_Problem details_. Copy each of the following items out word for word, keeping every line as it stands.

┄┄┄┄┄┄┄┄┄┄┄┄┄┄┄┄┄┄┄┄

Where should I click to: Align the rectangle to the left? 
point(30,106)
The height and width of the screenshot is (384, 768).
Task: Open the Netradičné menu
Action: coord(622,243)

┄┄┄┄┄┄┄┄┄┄┄┄┄┄┄┄┄┄┄┄

_Solution to the exercise_.
Where should I click to: Align the rectangle to the left? 
point(30,106)
The height and width of the screenshot is (384, 768).
Task: Open the Netradičné menu
Action: coord(622,243)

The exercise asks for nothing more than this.